21. Therefore, whilst the guidance (in its previous incarnation) did not feature in the judge's analysis, it was a relevant factor which in fact counted firmly in the Appellant's favour rather than against.
22. In light of the British nationality of the child and the facts as found, the judge was entitled to conclude that it would not be reasonable for that child to leave this country. The Appellant's own immigration history and wider considerations were simply insufficient to outweigh that very significant factor. The legal misdirection was, ultimately, immaterial to the outcome.
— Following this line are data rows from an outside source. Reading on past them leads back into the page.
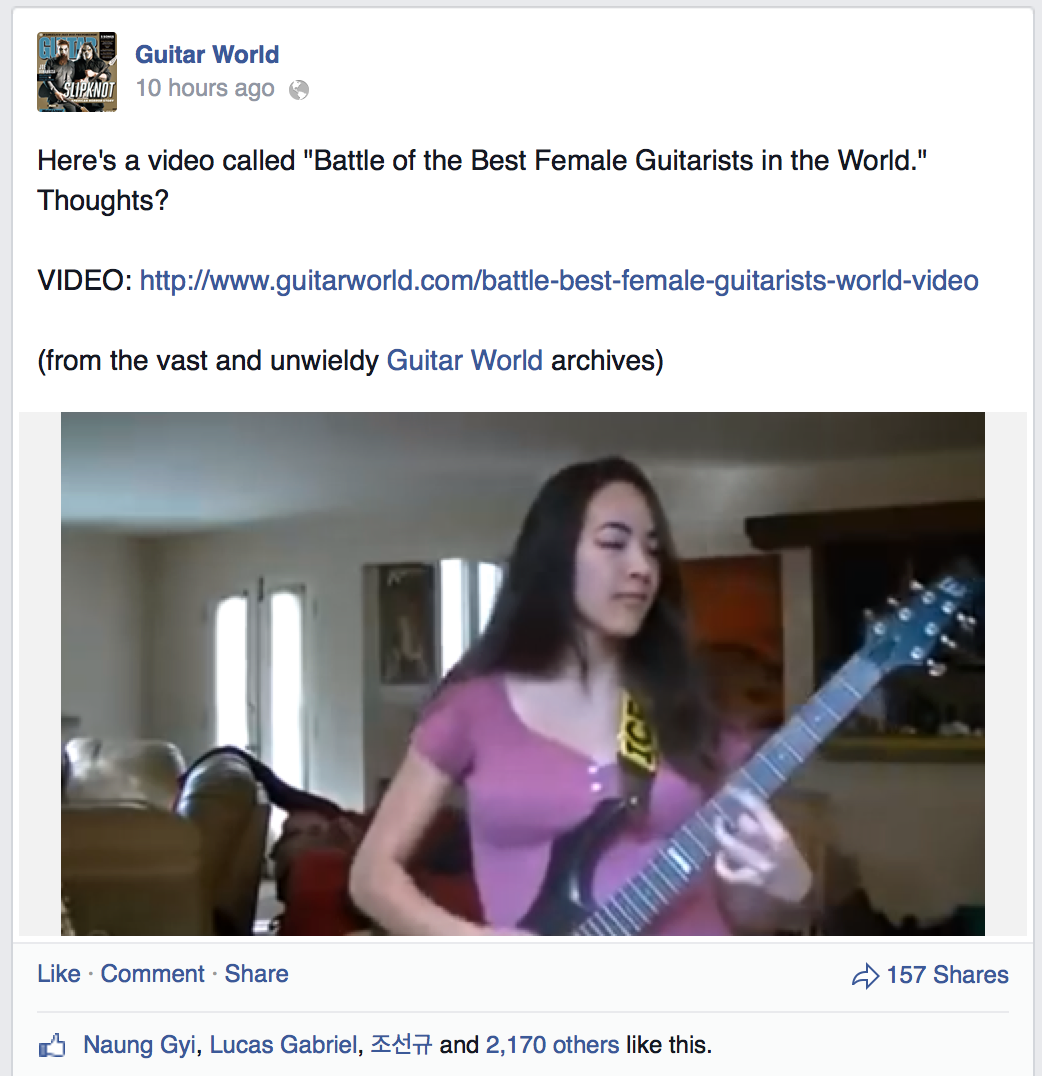The height and width of the screenshot is (1076, 1042).
Task: Open the Guitar World page name
Action: tap(207, 54)
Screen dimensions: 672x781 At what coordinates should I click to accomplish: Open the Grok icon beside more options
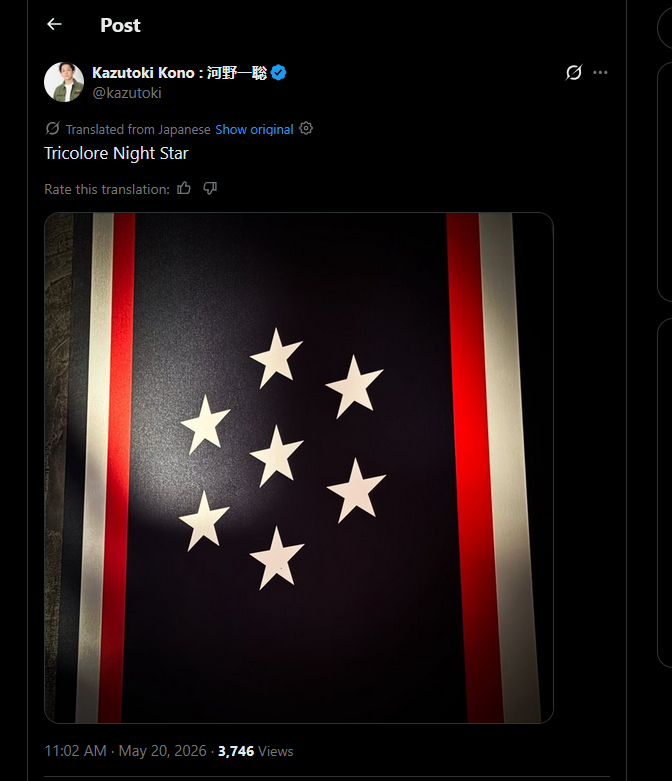point(573,73)
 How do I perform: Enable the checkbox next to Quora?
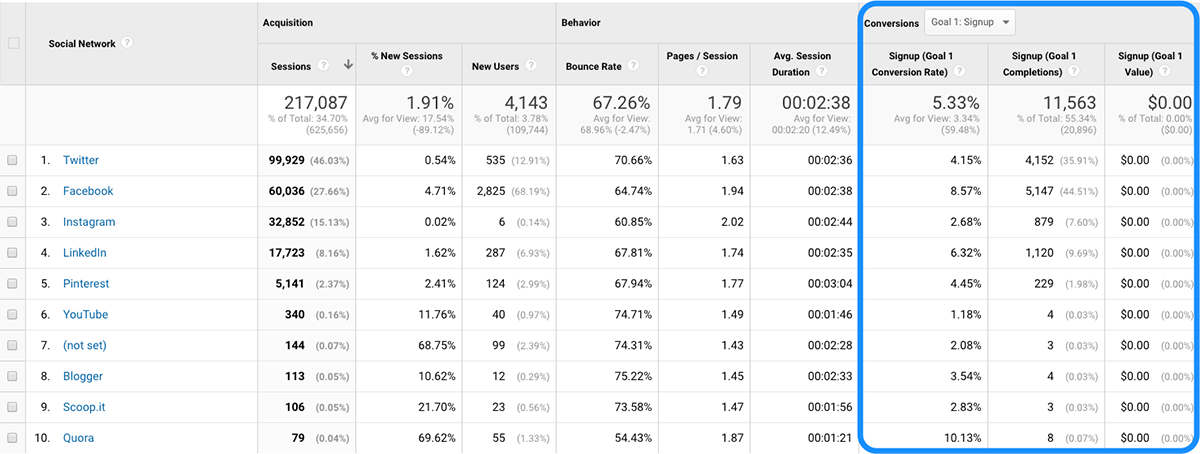click(x=12, y=438)
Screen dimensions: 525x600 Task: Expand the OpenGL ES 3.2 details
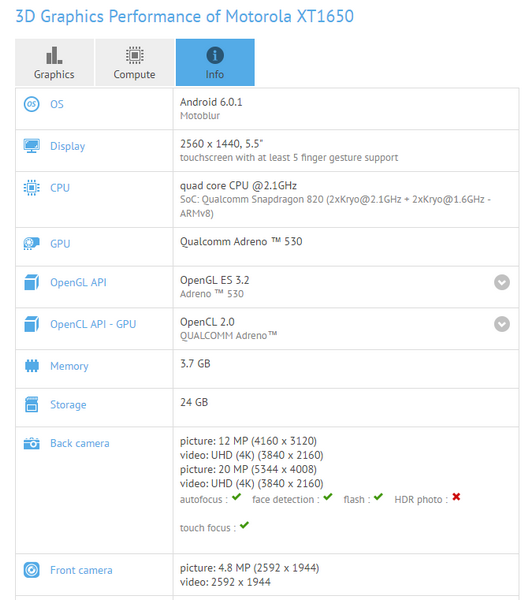tap(502, 282)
23. Finally, I conclude that the judge was not required to go on to consider whether or not an entry clearance application could be made by the Appellant from Pakistan. Section 117B says what it says: in light of paragraphs 17-21 of MA (Pakistan), it is a self-contained provision and if an individual can satisfy each criterion, they will succeed in their appeal. They do not then need to go on and show that they could not also make an entry clearance application.
24. Even if I am wrong about that and the issue of an entry clearance application was live before the judge, there is no error in his failure to address the point. This Appellant had had paragraph 322(5) applied to him by the Respondent and in turn the judge. It seems to me abundantly clear that if he went back to Pakistan and made an entry clearance application it would have been refused on precisely the same grounds, namely the relevant suitability provisions. In this respect the present case is analogous to the scenario considered by the Court of Appeal in Tikka. As mentioned earlier, Mr Melvin has accepted that there are no other provisions in the rules that would have allowed the Appellant to, as it were, get round the 322(5) issue in respect of any putative entry clearance application.
25. In light of the above the decision of the First-tier Tribunal stands.
Notice of Decision
The decision of the First-tier Tribunal does not contain material errors of law.
The decision of the First-tier Tribunal shall stand.
No anonymity direction is made.
Signed Date: 19 August 2018
Deputy Upper Tribunal Judge Norton-Taylor
TO THE RESPONDENT
FEE AWARD
I maintain the decision of the First-tier Tribunal not to make an award in all the circumstances.